January 28, 2012 6 Min Read

Review by: Fusion3600

Plot: What’s it about?

A series of brutal, horrific murders has rocked Japan, as many citizens are afraid to go through their normal routines. Although any serial killer is sure to terrify people, this one uses methods so twisted, the entire nation lives in fear. The killer in these murders rips the insides out of the victims, which leaves a sick bloodbath behind. In addition, only women have been preyed upon and that has the female citizens in total shock. Aki (Youko Nakagima) works as a film projectionist, but her mind isn’t as stable as it should be. She is haunted by a ghost, one that comes to her in childlike form and pushes her over the brink. At the same time, her friend Emi (Rie Kondou) is covering the murders for a local news program. She is a news reported after all, but she soon turns matchmaker and tries to land Aki a man of her own. The man involved in this forced romance is Kurahashi (Shirou Sano), but he has some dark secrets as well. He happens to be a married man and even beyond that, his past contains some horrific memories. All three of these people live normal lives, but each one has a darker side, a side that no one else is aware of. As the bodies continue to pile up from the brutal murders, what will become of these three? And what drives the killer to commit these terrible, sick crimes against humanity?

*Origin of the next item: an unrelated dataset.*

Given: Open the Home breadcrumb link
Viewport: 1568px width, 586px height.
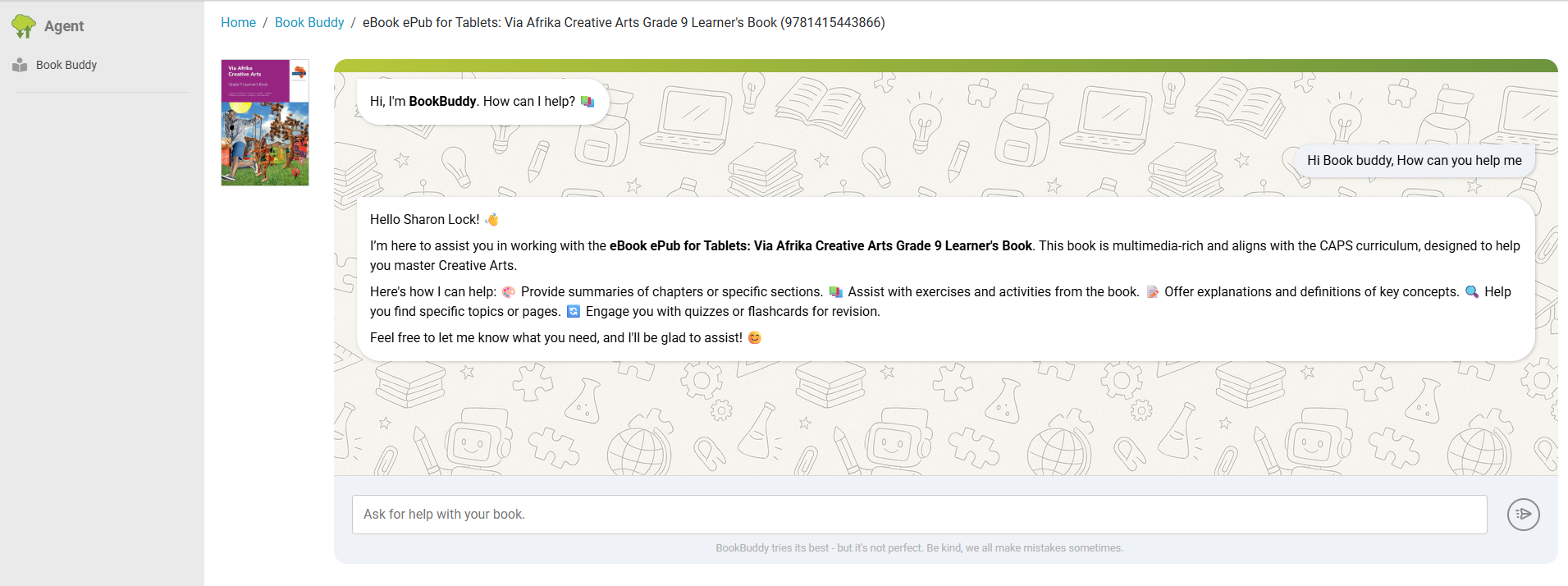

This is a sequel, but in name and tone only, as Evil Dead Trap 2 doesn’t continue the events from the original picture. But the same Dario Argento inspired themes are present, so fans of the first film should be pleased here. I do think Evil Dead Trap packed more of a punch, in terms of style, atmosphere, and overall horror elements, but if you’re looking for more, then Evil Dead Trap 2 is worth a look. The visuals are well handled, with lots of cool use of colors and creative camerawork in numerous scenes, but it all never amounts to much. So there is some style in Evil Dead Trap 2, but the film never develops its own brand of visual presence. A few nice touches do spice up the experience, but we’ve seen most of these tricks before. As far as scares and brutal moments, this movie had a lot of both, but when stacked up against the original, as well as other recent Asian genre pictures, it comes up short. The premise is an excellent one, especially as far as our lead, but the flick never cashes in on that potential. So what could have been an eerie, disturbing experience winds up as a decent, but often retread production. Still, as inconsistent as the elements within Evil Dead Trap 2 can be, I was still entertained. So if you’re a fan of horror movies, especially Asian ones, then you’ll want to give this one a chance.

Video: How does it look?

Evil Dead Trap 2 is presented in 1.66:1 widescreen, which is not enhanced for widescreen televisions. This was a direct to video release shot on less than the best elements, so don’t expect much beyond a basic presentation. The print looks solid, but grain is present throughout and can be somewhat of a bother at times. I was also let down by the contrast, as black levels never hit the right tones and seem inconsistent. This kind of a movie, with lots of dark visuals needs crisp contrast, but here grey hues are more common than deep, rich blacks. On the plus side, colors are well handled and when needed, the hues can be quite vivid and full. This isn’t a dynamic visual effort, but when you consider the limited source material, I think Unearthed Films has given us a more than acceptable overall treatment.

Audio: How does it sound?

The original Japanese soundtrack is preserved here, via a 2.0 option that leaves no lasting impression. The presentation is basic in all respects, but never slips enough or spikes enough to make much difference. I’d rather have this kind of nondescript soundtrack however, instead of a troubled one that lessens the experience. The materials have some hiccups, but nothing serious and all the pieces seem to be in proper order here. The dialogue is clean and clear, though if you don’t speak Japanese, you might not be too worried anyway. No trouble with the sound effects or bad music either, its all in fine form in this treatment. In case you need them and chances are you will, English subtitles have also been provided.

Supplements: What are the extras?

This disc includes a selection of still photos, as well as the film’s trailer.